Finalmente, una última pregunta: a veces tenemos la impresión de no progresar en la fe, de permanecer en el mismo nivel, de no crecer en la vida espiritual o de crecer lentamente. Jesús nos responde a esta experiencia con la parábola de la semilla que un hombre echa en la tierra. Esta semilla crece, ¿cómo?, él mismo no lo sabe. Ya que la tierra produce espontáneamente, primero el tallo, luego la espiga, después la espiga llena de granos. Cuando el fruto está maduro, llega la cosecha. Algo similar sucede en nuestra vida espiritual: Jesús siembra su Palabra en nuestros corazones, y estamos llamados a acoger esta semilla –y también a sembrarla en muchos otros corazones. Pero primero debemos confiar en la semilla que tiene en sí misma una fuerza divina que la hace crecer, y debemos tener paciencia, como el agricultor, para que la semilla pueda crecer, madurar y dar fruto. Tener paciencia –con los demás y con nosotros mismos, es muy importante. La paciencia es expresión de la esperanza. Si tenemos el valor de perseverar en la confianza y en la paciencia, también podremos experimentar la segunda parábola que Jesús cuenta sobre la semilla de mostaza: muy pequeña, se convierte en una planta grande.
Esta es la experiencia de la Iglesia, que de un pequeño grupo de amigos en torno a Jesús se ha convertido en una gran comunidad que ahora tiene raíces en todos los continentes.
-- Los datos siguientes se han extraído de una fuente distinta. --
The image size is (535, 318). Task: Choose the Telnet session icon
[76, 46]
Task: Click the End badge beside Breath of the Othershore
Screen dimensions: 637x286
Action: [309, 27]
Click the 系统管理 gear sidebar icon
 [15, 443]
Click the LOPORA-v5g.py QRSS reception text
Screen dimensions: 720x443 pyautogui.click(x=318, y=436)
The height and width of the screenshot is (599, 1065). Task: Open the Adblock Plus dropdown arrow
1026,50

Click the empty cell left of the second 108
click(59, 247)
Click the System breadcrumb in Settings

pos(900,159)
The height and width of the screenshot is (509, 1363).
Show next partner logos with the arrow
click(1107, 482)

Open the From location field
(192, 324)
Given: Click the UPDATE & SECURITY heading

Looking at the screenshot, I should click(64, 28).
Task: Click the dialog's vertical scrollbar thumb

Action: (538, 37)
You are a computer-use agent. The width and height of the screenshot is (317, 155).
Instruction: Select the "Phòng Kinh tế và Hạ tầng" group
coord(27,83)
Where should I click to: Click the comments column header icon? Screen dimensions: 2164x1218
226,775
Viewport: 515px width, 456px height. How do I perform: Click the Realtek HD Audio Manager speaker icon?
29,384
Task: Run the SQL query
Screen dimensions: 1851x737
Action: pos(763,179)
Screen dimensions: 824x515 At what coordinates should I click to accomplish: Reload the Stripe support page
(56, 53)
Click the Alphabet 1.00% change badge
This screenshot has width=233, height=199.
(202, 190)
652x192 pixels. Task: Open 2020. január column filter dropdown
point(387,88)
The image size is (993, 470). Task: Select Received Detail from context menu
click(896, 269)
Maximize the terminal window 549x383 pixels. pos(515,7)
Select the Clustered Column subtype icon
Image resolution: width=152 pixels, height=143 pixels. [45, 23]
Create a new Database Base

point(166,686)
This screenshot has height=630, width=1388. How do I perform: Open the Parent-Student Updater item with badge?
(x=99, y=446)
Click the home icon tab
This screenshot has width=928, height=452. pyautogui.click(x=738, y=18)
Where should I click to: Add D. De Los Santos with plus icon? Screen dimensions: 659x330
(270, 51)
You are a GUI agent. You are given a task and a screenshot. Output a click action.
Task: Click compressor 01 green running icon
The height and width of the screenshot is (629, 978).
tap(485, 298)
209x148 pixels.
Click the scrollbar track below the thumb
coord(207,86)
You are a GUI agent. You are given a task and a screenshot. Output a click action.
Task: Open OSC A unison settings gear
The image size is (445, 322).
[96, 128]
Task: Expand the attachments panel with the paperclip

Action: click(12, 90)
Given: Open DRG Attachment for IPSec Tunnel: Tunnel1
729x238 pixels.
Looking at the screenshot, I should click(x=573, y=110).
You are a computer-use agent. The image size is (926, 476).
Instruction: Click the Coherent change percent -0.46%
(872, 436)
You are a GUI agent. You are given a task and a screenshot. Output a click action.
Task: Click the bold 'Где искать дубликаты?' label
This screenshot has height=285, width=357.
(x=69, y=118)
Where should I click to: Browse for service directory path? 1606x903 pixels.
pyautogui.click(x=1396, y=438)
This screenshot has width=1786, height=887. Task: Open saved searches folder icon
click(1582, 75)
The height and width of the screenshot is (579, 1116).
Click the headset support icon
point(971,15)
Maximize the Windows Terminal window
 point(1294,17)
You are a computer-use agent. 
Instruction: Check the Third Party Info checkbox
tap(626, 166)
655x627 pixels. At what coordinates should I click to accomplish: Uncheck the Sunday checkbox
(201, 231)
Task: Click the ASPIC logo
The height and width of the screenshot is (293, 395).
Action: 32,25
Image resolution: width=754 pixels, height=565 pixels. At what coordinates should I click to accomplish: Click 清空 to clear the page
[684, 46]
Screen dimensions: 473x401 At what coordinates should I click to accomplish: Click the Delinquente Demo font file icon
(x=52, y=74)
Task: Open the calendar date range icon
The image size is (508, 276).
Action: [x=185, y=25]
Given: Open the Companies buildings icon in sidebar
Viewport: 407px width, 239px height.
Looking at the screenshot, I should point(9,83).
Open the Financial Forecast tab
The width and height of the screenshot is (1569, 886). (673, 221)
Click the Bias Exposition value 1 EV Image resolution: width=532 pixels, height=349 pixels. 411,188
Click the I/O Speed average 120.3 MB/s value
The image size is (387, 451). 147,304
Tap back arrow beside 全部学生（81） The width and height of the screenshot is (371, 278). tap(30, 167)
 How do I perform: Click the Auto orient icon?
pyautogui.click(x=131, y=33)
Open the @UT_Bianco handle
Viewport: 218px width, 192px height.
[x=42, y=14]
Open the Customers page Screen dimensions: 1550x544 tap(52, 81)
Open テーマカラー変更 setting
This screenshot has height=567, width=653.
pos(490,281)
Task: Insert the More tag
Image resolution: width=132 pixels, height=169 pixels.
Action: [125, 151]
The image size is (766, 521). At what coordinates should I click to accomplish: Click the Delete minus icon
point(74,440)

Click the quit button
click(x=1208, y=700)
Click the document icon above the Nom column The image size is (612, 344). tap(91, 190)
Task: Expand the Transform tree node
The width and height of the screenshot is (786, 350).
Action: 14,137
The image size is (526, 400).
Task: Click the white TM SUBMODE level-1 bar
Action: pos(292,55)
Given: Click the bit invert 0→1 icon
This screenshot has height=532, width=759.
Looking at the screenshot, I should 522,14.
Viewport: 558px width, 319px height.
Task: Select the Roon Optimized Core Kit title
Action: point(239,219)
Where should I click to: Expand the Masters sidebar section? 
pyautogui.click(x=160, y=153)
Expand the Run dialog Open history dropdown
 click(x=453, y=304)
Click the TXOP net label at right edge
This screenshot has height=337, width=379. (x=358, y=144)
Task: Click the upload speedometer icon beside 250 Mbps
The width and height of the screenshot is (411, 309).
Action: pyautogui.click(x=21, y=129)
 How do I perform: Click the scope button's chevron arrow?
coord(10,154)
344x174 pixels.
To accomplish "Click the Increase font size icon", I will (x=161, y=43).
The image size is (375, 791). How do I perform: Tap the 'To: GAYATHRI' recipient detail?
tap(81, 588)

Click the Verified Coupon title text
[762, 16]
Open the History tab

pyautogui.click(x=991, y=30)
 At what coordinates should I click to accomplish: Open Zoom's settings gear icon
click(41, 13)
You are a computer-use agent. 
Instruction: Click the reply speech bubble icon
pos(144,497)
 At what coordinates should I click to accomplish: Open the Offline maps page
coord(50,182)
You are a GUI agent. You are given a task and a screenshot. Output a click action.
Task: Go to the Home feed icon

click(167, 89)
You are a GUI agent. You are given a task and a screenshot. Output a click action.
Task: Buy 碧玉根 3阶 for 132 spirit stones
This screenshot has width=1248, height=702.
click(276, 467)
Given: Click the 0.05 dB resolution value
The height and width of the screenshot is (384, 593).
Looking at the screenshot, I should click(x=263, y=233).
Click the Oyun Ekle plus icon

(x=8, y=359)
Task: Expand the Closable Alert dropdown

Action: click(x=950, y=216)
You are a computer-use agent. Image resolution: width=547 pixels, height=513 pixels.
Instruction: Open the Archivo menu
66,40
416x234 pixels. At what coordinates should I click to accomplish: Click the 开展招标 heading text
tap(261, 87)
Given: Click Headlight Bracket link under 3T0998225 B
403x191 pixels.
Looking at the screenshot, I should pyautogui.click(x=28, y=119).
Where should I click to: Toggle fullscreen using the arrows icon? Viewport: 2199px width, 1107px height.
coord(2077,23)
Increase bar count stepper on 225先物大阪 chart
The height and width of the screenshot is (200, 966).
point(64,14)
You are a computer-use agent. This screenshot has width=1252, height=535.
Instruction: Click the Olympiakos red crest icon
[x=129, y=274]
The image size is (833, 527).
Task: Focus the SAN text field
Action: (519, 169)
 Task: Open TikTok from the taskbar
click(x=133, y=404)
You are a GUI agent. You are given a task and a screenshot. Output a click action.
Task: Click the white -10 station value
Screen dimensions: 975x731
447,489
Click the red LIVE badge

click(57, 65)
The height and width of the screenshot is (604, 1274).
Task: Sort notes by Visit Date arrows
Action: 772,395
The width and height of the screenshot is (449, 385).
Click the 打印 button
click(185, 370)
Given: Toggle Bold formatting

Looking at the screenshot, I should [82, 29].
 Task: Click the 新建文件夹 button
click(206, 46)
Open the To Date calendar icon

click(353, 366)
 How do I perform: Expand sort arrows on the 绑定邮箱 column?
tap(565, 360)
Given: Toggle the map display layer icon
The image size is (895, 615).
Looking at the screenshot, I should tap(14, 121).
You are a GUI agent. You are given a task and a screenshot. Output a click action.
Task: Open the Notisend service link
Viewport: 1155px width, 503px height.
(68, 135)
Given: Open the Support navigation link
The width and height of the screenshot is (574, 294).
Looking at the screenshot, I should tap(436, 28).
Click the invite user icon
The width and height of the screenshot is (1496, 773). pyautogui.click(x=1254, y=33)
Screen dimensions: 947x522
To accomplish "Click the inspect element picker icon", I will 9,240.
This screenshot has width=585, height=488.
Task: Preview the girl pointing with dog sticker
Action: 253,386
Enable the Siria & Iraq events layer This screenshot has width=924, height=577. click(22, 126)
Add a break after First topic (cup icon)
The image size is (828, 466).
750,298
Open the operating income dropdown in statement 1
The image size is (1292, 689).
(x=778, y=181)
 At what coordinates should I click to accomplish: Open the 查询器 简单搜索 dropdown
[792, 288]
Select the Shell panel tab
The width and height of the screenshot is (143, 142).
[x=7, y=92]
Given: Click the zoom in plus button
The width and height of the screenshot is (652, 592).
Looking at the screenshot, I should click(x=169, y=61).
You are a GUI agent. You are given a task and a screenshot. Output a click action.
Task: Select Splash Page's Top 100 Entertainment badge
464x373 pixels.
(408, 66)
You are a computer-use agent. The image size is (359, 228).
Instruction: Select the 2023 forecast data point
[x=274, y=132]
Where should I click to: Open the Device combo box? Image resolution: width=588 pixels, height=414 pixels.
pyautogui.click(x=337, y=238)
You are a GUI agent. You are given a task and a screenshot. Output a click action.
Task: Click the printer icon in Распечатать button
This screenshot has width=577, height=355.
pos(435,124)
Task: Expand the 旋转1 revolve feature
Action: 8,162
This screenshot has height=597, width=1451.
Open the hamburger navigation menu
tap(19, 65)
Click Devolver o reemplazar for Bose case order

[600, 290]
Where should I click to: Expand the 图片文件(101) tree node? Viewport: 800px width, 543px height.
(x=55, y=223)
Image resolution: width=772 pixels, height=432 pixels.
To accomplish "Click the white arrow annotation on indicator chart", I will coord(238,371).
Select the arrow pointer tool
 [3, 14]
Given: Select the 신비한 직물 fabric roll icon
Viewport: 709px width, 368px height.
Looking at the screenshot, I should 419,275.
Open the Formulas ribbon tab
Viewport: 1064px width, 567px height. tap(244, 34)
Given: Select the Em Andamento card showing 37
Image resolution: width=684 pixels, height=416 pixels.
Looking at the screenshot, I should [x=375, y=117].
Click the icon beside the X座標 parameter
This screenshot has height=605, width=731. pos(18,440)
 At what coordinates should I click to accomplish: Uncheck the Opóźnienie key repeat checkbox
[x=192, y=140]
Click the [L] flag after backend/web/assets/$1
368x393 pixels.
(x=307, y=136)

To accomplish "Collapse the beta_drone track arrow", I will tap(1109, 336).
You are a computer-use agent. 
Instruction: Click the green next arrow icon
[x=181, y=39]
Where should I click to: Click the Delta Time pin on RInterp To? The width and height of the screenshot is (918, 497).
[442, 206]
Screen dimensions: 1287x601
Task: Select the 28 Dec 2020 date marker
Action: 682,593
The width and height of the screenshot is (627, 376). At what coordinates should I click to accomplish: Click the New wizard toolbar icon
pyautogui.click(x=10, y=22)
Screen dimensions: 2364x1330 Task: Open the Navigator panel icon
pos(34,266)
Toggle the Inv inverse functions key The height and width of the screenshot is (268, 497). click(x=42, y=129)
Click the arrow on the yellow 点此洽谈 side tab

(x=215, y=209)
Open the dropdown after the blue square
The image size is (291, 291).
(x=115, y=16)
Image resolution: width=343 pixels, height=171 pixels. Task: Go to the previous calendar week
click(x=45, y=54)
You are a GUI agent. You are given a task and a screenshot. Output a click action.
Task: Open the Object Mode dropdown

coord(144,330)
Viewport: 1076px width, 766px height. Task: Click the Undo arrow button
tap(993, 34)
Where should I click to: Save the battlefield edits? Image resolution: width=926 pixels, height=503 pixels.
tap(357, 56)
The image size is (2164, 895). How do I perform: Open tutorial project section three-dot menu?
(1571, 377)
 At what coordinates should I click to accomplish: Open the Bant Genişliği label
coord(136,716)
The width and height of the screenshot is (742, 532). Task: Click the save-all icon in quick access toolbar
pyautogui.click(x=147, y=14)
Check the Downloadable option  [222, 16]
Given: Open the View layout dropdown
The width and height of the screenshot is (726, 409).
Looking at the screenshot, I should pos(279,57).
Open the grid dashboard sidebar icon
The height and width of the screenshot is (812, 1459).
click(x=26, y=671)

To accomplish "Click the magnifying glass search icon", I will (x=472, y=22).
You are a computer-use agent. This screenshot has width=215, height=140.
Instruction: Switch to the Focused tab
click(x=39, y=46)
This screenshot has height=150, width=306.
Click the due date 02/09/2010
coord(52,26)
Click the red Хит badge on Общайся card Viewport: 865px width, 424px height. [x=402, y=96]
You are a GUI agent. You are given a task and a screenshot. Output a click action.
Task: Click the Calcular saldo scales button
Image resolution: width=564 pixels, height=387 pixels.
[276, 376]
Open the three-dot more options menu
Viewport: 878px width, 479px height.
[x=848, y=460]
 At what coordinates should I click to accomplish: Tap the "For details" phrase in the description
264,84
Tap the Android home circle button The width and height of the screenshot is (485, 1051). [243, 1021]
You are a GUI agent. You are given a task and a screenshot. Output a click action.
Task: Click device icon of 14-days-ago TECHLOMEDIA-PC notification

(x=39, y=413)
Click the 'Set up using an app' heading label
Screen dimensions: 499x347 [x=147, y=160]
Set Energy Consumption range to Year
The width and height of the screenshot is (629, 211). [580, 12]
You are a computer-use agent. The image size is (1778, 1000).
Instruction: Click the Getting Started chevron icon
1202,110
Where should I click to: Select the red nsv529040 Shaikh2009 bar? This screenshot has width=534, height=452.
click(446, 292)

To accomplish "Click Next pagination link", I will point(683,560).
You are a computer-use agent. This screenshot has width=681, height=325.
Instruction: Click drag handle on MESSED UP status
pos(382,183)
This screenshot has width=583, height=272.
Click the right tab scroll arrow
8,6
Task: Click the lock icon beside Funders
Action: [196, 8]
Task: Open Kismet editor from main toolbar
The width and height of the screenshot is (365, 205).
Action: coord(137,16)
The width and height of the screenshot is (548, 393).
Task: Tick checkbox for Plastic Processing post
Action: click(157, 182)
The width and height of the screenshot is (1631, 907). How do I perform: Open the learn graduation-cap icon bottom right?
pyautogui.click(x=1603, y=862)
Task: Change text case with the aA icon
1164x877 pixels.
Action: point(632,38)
Ésta es, a un nivel más pequeño, la experiencia de nuestra comunidad que, a partir de una semilla plantada en la tierra de la Iglesia por Madre Julia, se ha convertido en un hermoso árbol con una rama de consagradas, otra de sacerdotes y familias, sacerdotes junto con laicos. Esta es también la experiencia de nosotros reunidos aquí: hace once años, cuando Alejandro fue bautizado, comenzamos nuestro trabajo con las familias y luego también con los sacerdotes. Y ahora vemos una hermosa comunidad de personas que se apoyan mutuamente en la oración, el amor y la amistad.
 
Damos gracias al Señor por la semilla de su palabra que continúa dando frutos en la tierra de su Iglesia y hace crecer el Reino de Dios. Y oramos para que el Señor nos ayude a ser fuertes en la fe, en el amor y también y sobre todo en la esperanza. Amén.